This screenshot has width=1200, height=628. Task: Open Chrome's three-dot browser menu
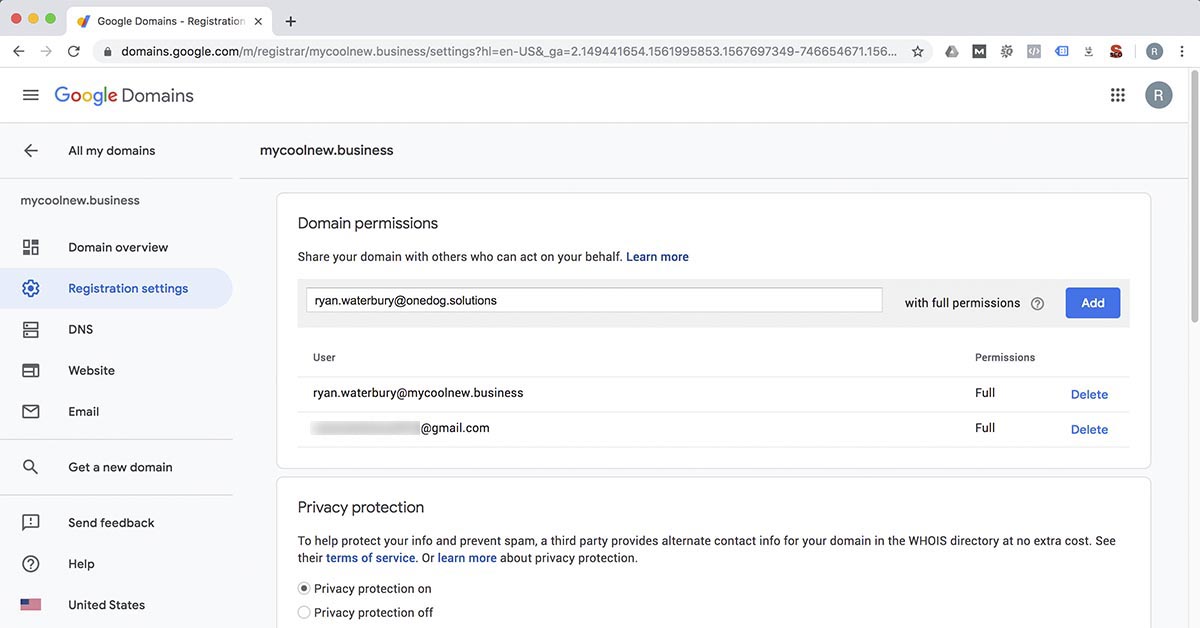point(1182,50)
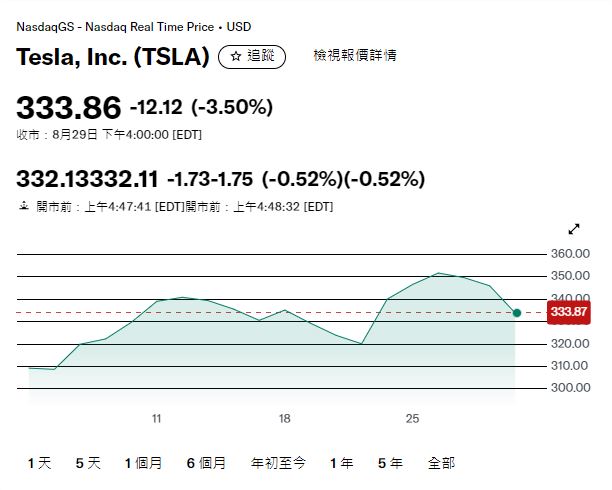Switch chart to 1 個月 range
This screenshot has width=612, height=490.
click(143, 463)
------------------------
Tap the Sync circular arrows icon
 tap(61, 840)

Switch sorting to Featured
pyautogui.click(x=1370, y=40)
------------------------
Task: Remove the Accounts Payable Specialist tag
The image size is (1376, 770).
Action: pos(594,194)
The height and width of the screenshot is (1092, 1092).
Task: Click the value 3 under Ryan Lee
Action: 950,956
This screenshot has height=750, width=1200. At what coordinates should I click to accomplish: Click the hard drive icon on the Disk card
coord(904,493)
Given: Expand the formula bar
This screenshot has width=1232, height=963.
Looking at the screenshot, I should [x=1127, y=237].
------------------------
■ **Written instruction**:
Copy out unchanged the rows from the line containing "Task: Remove the" up to and including the line containing "Looking at the".

■ **Expected answer**:
Task: Remove the Accounts Payable Specialist tag
The image size is (1376, 770).
Action: pos(594,194)
The height and width of the screenshot is (1092, 1092).
Task: Click the value 3 under Ryan Lee
Action: 950,956
This screenshot has height=750, width=1200. At what coordinates should I click to accomplish: Click the hard drive icon on the Disk card
coord(904,493)
Given: Expand the formula bar
This screenshot has width=1232, height=963.
Looking at the screenshot, I should [x=1127, y=237].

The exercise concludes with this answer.